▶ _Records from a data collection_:
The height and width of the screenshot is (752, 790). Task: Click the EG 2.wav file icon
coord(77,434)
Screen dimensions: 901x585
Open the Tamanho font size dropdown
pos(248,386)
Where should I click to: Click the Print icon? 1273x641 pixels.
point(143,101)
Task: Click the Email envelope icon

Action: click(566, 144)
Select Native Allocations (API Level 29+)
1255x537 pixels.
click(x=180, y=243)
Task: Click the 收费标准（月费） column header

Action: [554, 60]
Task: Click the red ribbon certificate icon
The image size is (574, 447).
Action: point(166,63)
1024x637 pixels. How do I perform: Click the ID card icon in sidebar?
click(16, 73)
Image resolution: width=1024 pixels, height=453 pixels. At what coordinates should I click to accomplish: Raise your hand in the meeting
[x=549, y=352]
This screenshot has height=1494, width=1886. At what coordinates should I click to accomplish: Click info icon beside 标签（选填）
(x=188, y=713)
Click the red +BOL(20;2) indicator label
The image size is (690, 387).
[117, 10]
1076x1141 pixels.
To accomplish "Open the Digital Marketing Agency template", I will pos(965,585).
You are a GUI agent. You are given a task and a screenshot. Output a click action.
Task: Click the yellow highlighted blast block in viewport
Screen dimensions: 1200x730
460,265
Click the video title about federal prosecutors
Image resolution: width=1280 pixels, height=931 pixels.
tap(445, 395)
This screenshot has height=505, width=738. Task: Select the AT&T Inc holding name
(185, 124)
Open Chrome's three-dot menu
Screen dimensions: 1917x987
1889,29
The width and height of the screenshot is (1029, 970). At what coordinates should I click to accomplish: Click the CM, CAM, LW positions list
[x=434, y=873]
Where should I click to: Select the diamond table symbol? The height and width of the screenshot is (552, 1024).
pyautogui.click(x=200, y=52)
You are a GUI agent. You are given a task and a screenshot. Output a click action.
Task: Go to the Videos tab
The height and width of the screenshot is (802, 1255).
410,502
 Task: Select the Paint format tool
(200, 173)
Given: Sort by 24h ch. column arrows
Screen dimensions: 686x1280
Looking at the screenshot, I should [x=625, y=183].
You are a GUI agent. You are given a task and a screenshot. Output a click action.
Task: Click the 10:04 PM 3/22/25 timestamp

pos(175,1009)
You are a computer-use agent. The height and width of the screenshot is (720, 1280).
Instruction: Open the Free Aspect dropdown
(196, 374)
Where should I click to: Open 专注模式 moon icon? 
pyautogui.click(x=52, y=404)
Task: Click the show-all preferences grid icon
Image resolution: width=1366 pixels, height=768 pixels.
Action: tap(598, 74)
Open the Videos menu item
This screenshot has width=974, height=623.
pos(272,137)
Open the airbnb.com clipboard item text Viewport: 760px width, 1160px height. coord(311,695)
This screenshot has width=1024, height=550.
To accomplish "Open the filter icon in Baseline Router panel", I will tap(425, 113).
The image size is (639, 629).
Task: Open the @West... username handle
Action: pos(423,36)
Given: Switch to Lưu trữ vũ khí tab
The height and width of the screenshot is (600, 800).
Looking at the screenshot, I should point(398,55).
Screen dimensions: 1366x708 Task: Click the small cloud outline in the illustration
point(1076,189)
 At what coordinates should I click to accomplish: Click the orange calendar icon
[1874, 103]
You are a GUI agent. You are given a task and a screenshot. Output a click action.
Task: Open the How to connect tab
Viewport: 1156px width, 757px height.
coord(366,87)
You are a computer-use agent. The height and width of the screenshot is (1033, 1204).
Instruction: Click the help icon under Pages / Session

▶ _Activity_:
The entire set of entries, and nothing else, should be set down exactly.

▶ _Response_:
The height and width of the screenshot is (752, 790). Task: Click the EG 2.wav file icon
coord(77,434)
Screen dimensions: 901x585
Open the Tamanho font size dropdown
pos(248,386)
Where should I click to: Click the Print icon? 1273x641 pixels.
point(143,101)
Task: Click the Email envelope icon

Action: click(566, 144)
Select Native Allocations (API Level 29+)
1255x537 pixels.
click(x=180, y=243)
Task: Click the 收费标准（月费） column header

Action: [554, 60]
Task: Click the red ribbon certificate icon
The image size is (574, 447).
Action: point(166,63)
1024x637 pixels. How do I perform: Click the ID card icon in sidebar?
click(16, 73)
Image resolution: width=1024 pixels, height=453 pixels. At what coordinates should I click to accomplish: Raise your hand in the meeting
[x=549, y=352]
This screenshot has height=1494, width=1886. At what coordinates should I click to accomplish: Click info icon beside 标签（选填）
(x=188, y=713)
Click the red +BOL(20;2) indicator label
The image size is (690, 387).
[117, 10]
1076x1141 pixels.
To accomplish "Open the Digital Marketing Agency template", I will pos(965,585).
You are a GUI agent. You are given a task and a screenshot. Output a click action.
Task: Click the yellow highlighted blast block in viewport
Screen dimensions: 1200x730
460,265
Click the video title about federal prosecutors
Image resolution: width=1280 pixels, height=931 pixels.
tap(445, 395)
This screenshot has height=505, width=738. Task: Select the AT&T Inc holding name
(185, 124)
Open Chrome's three-dot menu
Screen dimensions: 1917x987
1889,29
The width and height of the screenshot is (1029, 970). At what coordinates should I click to accomplish: Click the CM, CAM, LW positions list
[x=434, y=873]
Where should I click to: Select the diamond table symbol? The height and width of the screenshot is (552, 1024).
pyautogui.click(x=200, y=52)
You are a GUI agent. You are given a task and a screenshot. Output a click action.
Task: Go to the Videos tab
The height and width of the screenshot is (802, 1255).
410,502
 Task: Select the Paint format tool
(200, 173)
Given: Sort by 24h ch. column arrows
Screen dimensions: 686x1280
Looking at the screenshot, I should [x=625, y=183].
You are a GUI agent. You are given a task and a screenshot. Output a click action.
Task: Click the 10:04 PM 3/22/25 timestamp

pos(175,1009)
You are a computer-use agent. The height and width of the screenshot is (720, 1280).
Instruction: Open the Free Aspect dropdown
(196, 374)
Where should I click to: Open 专注模式 moon icon? 
pyautogui.click(x=52, y=404)
Task: Click the show-all preferences grid icon
Image resolution: width=1366 pixels, height=768 pixels.
Action: tap(598, 74)
Open the Videos menu item
This screenshot has width=974, height=623.
pos(272,137)
Open the airbnb.com clipboard item text Viewport: 760px width, 1160px height. coord(311,695)
This screenshot has width=1024, height=550.
To accomplish "Open the filter icon in Baseline Router panel", I will tap(425, 113).
The image size is (639, 629).
Task: Open the @West... username handle
Action: pos(423,36)
Given: Switch to Lưu trữ vũ khí tab
The height and width of the screenshot is (600, 800).
Looking at the screenshot, I should point(398,55).
Screen dimensions: 1366x708 Task: Click the small cloud outline in the illustration
point(1076,189)
 At what coordinates should I click to accomplish: Click the orange calendar icon
[1874, 103]
You are a GUI agent. You are given a task and a screenshot. Output a click action.
Task: Open the How to connect tab
Viewport: 1156px width, 757px height.
coord(366,87)
You are a computer-use agent. The height and width of the screenshot is (1033, 1204).
Instruction: Click the help icon under Pages / Session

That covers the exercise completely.